Showing posts with label Court decisions -- good; LGBT parents. Show all posts
Showing posts with label Court decisions -- good; LGBT parents. Show all posts

Tuesday, October 4, 2016

It's a trifecta! Massachusetts find nonbio mom to be full legal parent

After wins in New York and Maryland, Massachusetts becomes the third state in three months to recognize the reality of life for children planned for and then raised by same-sex couples.  Today's win in Partanen v. Gallagher is the most satisfying of the three, finding that Karen Partanen is the full legal parent of the two children born to her partner.  The couple planned for those children together, participated in the IVF process that resulted in Gallagher's pregnancy, and raised the children as two parents until they separated when the first child was 5 years old and the second about 21 months old.

The opinion approves several critical legal principles:  Parentage statutes must be read in a gender-neutral manner.  Therefore, Massachusetts statutes concerning parentage of a child born to "a man and woman" not married to each other apply equally to the two unmarried women in this case (and, as a footnote makes clear, to two unmarried men); the two children in this case were therefore born to both Gallagher and Partanen.  The children would have two legal parents if their parents had been married, and the court will not read other statutes in a way that keeps children with unmarried parents from having two parents. Partenan's claim does not infringe upon Gallagher's right to form a family as a single parent because the children were not born to her as a single parent; they had two parents from the very beginning. Also, statutes presuming parentage based on living with a child's mother and jointly holding the child out as the child of both parents are not defeated by the lack of a biological connection between the "holding out" parent and the child.

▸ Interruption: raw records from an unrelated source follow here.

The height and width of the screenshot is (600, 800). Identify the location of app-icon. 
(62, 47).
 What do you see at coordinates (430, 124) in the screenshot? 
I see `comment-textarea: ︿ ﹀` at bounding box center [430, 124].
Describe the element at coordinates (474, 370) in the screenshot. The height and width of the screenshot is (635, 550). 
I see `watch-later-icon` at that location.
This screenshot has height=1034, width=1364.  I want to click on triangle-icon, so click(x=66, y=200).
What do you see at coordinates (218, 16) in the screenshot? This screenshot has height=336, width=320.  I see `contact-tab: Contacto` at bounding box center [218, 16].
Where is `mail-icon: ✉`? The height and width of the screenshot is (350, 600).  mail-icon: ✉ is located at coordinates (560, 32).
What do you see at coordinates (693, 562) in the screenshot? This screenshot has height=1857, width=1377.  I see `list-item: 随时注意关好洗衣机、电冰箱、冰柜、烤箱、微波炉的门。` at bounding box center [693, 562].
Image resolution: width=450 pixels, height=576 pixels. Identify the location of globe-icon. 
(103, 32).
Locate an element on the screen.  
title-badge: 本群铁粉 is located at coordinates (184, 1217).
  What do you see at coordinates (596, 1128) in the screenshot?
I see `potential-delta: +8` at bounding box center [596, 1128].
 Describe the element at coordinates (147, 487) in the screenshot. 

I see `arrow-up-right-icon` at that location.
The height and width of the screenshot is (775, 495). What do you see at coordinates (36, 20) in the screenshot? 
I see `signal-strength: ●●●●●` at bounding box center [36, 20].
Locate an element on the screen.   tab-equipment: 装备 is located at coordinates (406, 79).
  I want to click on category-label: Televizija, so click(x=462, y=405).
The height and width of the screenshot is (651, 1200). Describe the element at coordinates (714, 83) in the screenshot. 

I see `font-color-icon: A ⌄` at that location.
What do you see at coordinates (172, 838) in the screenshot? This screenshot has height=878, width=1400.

Kudos to GLAD attorney Mary Bonauto, who also gets a huge amount of credit for the passage of pathbreaking parentage legislation in Maine that took effect July 1, 2016.  That legislation should be a model for other states looking to reform their parentage laws for all children.  Under the Maine statute, the nonbio parents in the New York and Maryland cases, as well as Karen Partanen in this case, would all be the legal parents of their children.

Tuesday, August 30, 2016

Alison D. overruled! Children of same-sex couples in New York now have TWO parents

When I wrote about the New York Court of Appeals 2010 ruling in Debra H., I observed that the Court had breathed new life into the long-discredited legal status of illegitimacy.  A child born to a married (or civilly united) lesbian couple in New York had two parents; a child born to an unmarried couple had one parent.  That ends today.  The New York Court of Appeals overruled its 25-year-old opinion in Alison D. v. Virginia M. (and the portion of Debra H. that relied on it) and established the rule that the definition of "parent" for purposes of seeking custody of a child includes someone who enters into a pre-conception agreement to conceive and raise a child as co-parents.

That rule settled the cases before the court, In re Brooke S.B. and In re Estrellita A., because such pre-conception agreements existed in both those cases. But fortunately the Court did not stop there. Instead, it said that it was leaving for another day the test that might be appropriate when a biological or adoptive parent facilitates the creation of a parent-child relationship with her partner after the child's conception.

The best thing about the opinion is its definitive inclusion of unmarried couples.  The worst thing about it is a footnote that says the statute would not allow a child to have more than two parents.

My biggest regret:  That Paula Ettelbrick did not live to see this today.